Le Mali s’engage dans une initiative structurante avec le démarrage annoncé, en avril 2026, de la première phase du projet de navigation sur le fleuve Sénégal. Cette avancée a été actée lors de la 78ᵉ session ordinaire du Conseil des ministres de l’Organisation pour la Mise en Valeur du fleuve Sénégal (OMVS), tenue les 30 et 31 janvier 2026 à Nouakchott, en Mauritanie.

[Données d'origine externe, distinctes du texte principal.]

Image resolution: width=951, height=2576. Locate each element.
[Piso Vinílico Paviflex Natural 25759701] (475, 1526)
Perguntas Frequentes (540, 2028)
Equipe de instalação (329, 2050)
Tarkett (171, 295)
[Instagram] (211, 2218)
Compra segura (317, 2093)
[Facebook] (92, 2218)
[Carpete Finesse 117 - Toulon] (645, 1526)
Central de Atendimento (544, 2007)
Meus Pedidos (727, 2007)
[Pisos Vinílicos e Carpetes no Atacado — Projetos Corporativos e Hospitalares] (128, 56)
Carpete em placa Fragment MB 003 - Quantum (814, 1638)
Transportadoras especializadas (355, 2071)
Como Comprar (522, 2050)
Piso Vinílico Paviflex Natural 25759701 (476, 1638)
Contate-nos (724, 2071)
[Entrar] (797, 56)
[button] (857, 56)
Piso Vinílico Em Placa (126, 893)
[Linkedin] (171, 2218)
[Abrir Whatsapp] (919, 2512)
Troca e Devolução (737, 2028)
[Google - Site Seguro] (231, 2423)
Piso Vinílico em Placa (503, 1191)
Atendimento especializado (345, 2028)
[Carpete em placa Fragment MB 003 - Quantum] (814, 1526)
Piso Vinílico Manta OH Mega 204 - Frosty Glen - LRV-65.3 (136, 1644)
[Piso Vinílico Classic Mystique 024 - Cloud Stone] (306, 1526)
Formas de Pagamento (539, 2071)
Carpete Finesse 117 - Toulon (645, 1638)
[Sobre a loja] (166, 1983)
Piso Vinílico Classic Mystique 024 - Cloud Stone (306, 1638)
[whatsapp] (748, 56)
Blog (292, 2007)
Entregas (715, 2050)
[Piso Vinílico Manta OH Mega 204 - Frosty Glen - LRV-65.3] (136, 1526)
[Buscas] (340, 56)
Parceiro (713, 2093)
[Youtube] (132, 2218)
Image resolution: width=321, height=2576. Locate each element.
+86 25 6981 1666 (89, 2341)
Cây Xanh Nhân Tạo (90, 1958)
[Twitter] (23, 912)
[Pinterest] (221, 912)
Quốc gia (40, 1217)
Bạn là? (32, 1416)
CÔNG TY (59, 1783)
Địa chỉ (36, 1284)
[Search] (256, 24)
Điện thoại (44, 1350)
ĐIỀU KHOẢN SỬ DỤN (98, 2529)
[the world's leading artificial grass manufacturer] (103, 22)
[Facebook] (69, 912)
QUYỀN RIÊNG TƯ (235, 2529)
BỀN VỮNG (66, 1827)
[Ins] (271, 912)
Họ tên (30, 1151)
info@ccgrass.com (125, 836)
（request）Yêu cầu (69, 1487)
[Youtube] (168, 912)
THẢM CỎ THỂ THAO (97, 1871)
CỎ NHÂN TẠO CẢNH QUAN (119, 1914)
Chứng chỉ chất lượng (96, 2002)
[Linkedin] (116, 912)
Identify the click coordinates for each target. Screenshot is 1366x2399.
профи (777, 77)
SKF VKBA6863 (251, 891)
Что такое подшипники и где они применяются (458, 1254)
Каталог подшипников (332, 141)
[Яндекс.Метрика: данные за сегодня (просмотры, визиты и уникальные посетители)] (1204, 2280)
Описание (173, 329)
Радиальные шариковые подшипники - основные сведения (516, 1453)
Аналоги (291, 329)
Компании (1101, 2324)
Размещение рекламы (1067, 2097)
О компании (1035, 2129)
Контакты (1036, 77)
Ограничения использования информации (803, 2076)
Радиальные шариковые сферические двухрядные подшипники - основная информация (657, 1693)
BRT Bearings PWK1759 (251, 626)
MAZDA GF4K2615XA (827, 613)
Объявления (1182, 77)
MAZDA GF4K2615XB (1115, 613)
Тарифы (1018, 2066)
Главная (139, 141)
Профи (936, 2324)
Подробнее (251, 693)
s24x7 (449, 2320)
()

À l’issue des travaux, la Société de Gestion et d’Exploitation de la Navigation (SOGENAV) a reçu un mandat officiel pour conduire les opérations techniques indispensables à la remise en service de la navigation fluviale. Les interventions prévues comprennent le dragage du chenal, l’installation d’un balisage conforme aux normes de sécurité et la réhabilitation des escales situées le long du fleuve.
Évaluée à 7,38 milliards de FCFA, cette première phase vise à établir une liaison navigable entre Saint-Louis, au Sénégal, et Ambidédi, dans la région de Kayes au Mali. Le schéma logistique repose sur l’acheminement des marchandises via le port de Saint-Louis, puis leur transport vers l’intérieur du Mali par barges fluviales.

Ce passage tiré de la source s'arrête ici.